TRY IT:
Copy out the entries that follow exactly, leaving out the pictures.

--- RECORDS SUPPLIED Enclosed Below ---

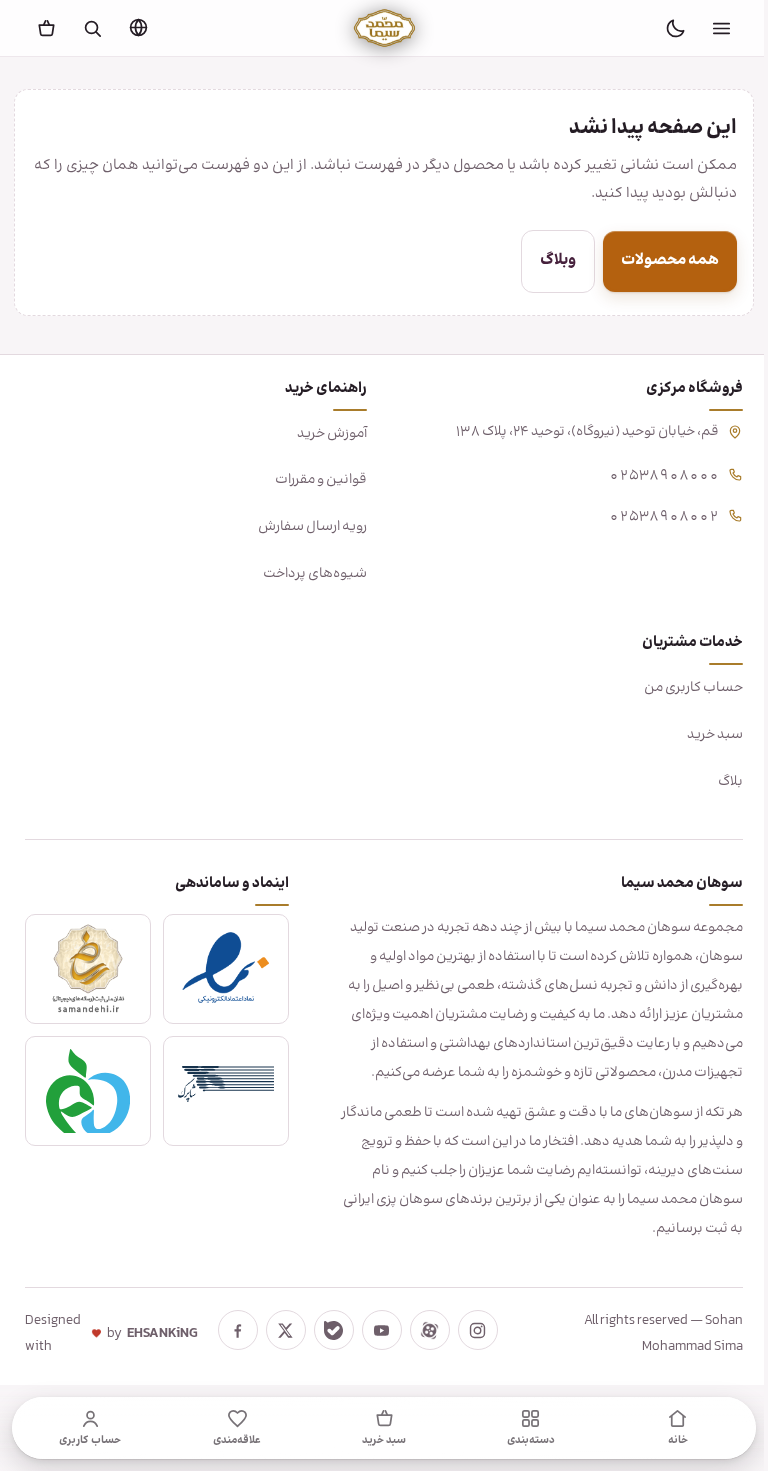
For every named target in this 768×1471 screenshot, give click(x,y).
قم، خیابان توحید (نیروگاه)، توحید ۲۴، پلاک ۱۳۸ (572, 432)
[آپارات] (429, 1330)
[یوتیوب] (381, 1330)
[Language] (139, 27)
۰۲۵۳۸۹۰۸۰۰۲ (649, 514)
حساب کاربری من (678, 688)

--- End of Enclosed RECORDS SUPPLIED ---

EXERCISE ANSWER:
For every named target in this 768×1471 screenshot, give click(x,y).
قم، خیابان توحید (نیروگاه)، توحید ۲۴، پلاک ۱۳۸ (572, 432)
[آپارات] (429, 1330)
[یوتیوب] (381, 1330)
[Language] (139, 27)
۰۲۵۳۸۹۰۸۰۰۲ (649, 514)
حساب کاربری من (678, 688)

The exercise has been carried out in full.